**Problem to solve:**
Every line of the records counts; transcribe each one exactly.
(Task inputs begins)
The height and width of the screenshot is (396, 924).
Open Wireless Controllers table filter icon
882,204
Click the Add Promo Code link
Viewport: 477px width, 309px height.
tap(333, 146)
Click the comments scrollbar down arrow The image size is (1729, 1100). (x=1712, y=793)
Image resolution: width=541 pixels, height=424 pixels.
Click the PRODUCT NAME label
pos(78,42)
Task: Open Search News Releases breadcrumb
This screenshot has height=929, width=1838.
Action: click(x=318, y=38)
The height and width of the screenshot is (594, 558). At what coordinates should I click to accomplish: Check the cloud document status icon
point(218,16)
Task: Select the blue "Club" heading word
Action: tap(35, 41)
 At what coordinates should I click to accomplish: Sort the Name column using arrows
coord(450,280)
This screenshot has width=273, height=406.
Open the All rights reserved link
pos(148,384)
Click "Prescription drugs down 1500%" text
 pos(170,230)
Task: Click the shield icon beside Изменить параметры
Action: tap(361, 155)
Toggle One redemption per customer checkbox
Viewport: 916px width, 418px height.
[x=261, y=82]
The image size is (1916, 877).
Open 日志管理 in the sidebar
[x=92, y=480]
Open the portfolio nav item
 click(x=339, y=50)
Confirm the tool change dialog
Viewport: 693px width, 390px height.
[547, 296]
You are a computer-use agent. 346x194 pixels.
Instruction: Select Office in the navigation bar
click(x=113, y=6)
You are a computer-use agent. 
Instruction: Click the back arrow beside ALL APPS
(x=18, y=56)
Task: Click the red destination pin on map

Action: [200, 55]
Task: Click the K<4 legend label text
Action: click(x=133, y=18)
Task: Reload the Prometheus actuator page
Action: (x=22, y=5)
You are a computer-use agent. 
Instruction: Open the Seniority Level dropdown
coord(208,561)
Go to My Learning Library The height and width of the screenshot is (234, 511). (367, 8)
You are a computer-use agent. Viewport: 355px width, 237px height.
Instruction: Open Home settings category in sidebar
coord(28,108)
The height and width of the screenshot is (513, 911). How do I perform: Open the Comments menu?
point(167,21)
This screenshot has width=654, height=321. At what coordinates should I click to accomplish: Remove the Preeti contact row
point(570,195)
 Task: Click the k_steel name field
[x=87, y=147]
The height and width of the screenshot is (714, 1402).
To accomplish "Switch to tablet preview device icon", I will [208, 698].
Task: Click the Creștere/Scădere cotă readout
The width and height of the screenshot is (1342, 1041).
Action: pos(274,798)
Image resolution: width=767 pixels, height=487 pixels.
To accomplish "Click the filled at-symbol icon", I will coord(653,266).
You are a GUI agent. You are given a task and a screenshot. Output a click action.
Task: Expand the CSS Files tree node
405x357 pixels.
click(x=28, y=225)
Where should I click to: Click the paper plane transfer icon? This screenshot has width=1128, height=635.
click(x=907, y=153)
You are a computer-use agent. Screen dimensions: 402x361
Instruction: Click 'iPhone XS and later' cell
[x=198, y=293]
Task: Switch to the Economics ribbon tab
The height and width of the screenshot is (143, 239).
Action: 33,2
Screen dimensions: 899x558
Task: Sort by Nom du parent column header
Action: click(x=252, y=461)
(Task inputs ends)
**Result of the task:**
The height and width of the screenshot is (396, 924).
Open Wireless Controllers table filter icon
882,204
Click the Add Promo Code link
Viewport: 477px width, 309px height.
tap(333, 146)
Click the comments scrollbar down arrow The image size is (1729, 1100). (x=1712, y=793)
Image resolution: width=541 pixels, height=424 pixels.
Click the PRODUCT NAME label
pos(78,42)
Task: Open Search News Releases breadcrumb
This screenshot has height=929, width=1838.
Action: click(x=318, y=38)
The height and width of the screenshot is (594, 558). At what coordinates should I click to accomplish: Check the cloud document status icon
point(218,16)
Task: Select the blue "Club" heading word
Action: tap(35, 41)
 At what coordinates should I click to accomplish: Sort the Name column using arrows
coord(450,280)
This screenshot has width=273, height=406.
Open the All rights reserved link
pos(148,384)
Click "Prescription drugs down 1500%" text
 pos(170,230)
Task: Click the shield icon beside Изменить параметры
Action: tap(361, 155)
Toggle One redemption per customer checkbox
Viewport: 916px width, 418px height.
[x=261, y=82]
The image size is (1916, 877).
Open 日志管理 in the sidebar
[x=92, y=480]
Open the portfolio nav item
 click(x=339, y=50)
Confirm the tool change dialog
Viewport: 693px width, 390px height.
[547, 296]
You are a computer-use agent. 346x194 pixels.
Instruction: Select Office in the navigation bar
click(x=113, y=6)
You are a computer-use agent. 
Instruction: Click the back arrow beside ALL APPS
(x=18, y=56)
Task: Click the red destination pin on map

Action: [200, 55]
Task: Click the K<4 legend label text
Action: click(x=133, y=18)
Task: Reload the Prometheus actuator page
Action: (x=22, y=5)
You are a computer-use agent. 
Instruction: Open the Seniority Level dropdown
coord(208,561)
Go to My Learning Library The height and width of the screenshot is (234, 511). (367, 8)
You are a computer-use agent. Viewport: 355px width, 237px height.
Instruction: Open Home settings category in sidebar
coord(28,108)
The height and width of the screenshot is (513, 911). How do I perform: Open the Comments menu?
point(167,21)
This screenshot has width=654, height=321. At what coordinates should I click to accomplish: Remove the Preeti contact row
point(570,195)
 Task: Click the k_steel name field
[x=87, y=147]
The height and width of the screenshot is (714, 1402).
To accomplish "Switch to tablet preview device icon", I will [208, 698].
Task: Click the Creștere/Scădere cotă readout
The width and height of the screenshot is (1342, 1041).
Action: pos(274,798)
Image resolution: width=767 pixels, height=487 pixels.
To accomplish "Click the filled at-symbol icon", I will coord(653,266).
You are a GUI agent. You are given a task and a screenshot. Output a click action.
Task: Expand the CSS Files tree node
405x357 pixels.
click(x=28, y=225)
Where should I click to: Click the paper plane transfer icon? This screenshot has width=1128, height=635.
click(x=907, y=153)
You are a computer-use agent. Screen dimensions: 402x361
Instruction: Click 'iPhone XS and later' cell
[x=198, y=293]
Task: Switch to the Economics ribbon tab
The height and width of the screenshot is (143, 239).
Action: 33,2
Screen dimensions: 899x558
Task: Sort by Nom du parent column header
Action: click(x=252, y=461)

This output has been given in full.